Democrats draw capacity crowd; Jim Gibson a no show |

Democrats draw capacity crowd; Jim Gibson a no show

Geoff Dornan/Nevada Appeal Jack Carter, who is considering a run against Republican U.S. Sen. John Ensign, addresses the crowd at the "Turn Nevada Blue" Democratic fundraiser at the Carson Valley Inn in Minden on Saturday.

Douglas County Democrats drew a capacity crowd of 180 at the Carson Valley Inn Saturday night to see statewide candidates including several from the south they haven’t had much chance to talk with before.

One featured attraction was Jack Carter, son of the former president, who made it official he’ll try to unseat Republican U.S. Senator John Ensign.

But the other major candidate many paid $40 a plate to see – Henderson Mayor Jim Gibson – was a no-show. Spokesman Greg Bortolin said Gibson called him from McCarran International Airport at 3:30 p.m. saying he couldn’t board the plane because he had forgotten his wallet and ID at home.

Bortolin said Gibson “feels terrible” but he couldn’t board the plane without ID.

“I’m sure Senator Titus will show us some kindness,” he said of Gibson’s primary opponent in the race for governor, Nevada Senate Minority Leader Dina Titus of Las Vegas.

“I’m not going to pick on him” Titus told the audience. “There’s no sport in going up against somebody who doesn’t show up.”

One party member suggested the two-time mayor of Henderson could have called airport officials and easily gotten on the plane.

Carter, a Las Vegas businessman, drew applause from the crowd when he said he would formally announce his candidacy for U.S. Senate Feb. 6.

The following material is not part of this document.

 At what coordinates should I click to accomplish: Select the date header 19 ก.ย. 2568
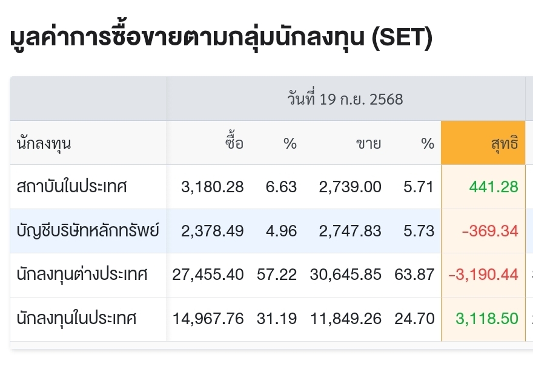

“And there’s a good chance there’ll be a mystery guest,” he said referencing rumors President Jimmy Carter will be on hand for the announcement.

Carter said Democrats will win in November if they deal with the voters as people, “and not think of them as voting blocks.”

He said candidates “must be able to put aside their differences and focus on the 95 percent of things we agree on.”

Titus said she wants to be Nevada’s “E-governor” – for Education, renewable Energy and Ethics.

She repeated her charge that government should “educate our children, lock up the bad guys, provide needed services and get out of the way.”

Regent Jill Derby, who is running for Congress, hit the ethics issue.

“I’m not sure if Congress is just broken or crooked,” she said charging that its members “cozy up to special interests and forget about the average folks who are struggling.”

Also on the program were treasurer candidate Kate Marshall and controller candidate Kim Wallin along with Catherine Cortez-Masto who is running for attorney general and JoEtta Brown, who is running for Douglas Assembly District 39.

The dinner was sponsored by the Douglas County Democratic Central Committee but drew guests from Carson City, Incline Village and Reno as well.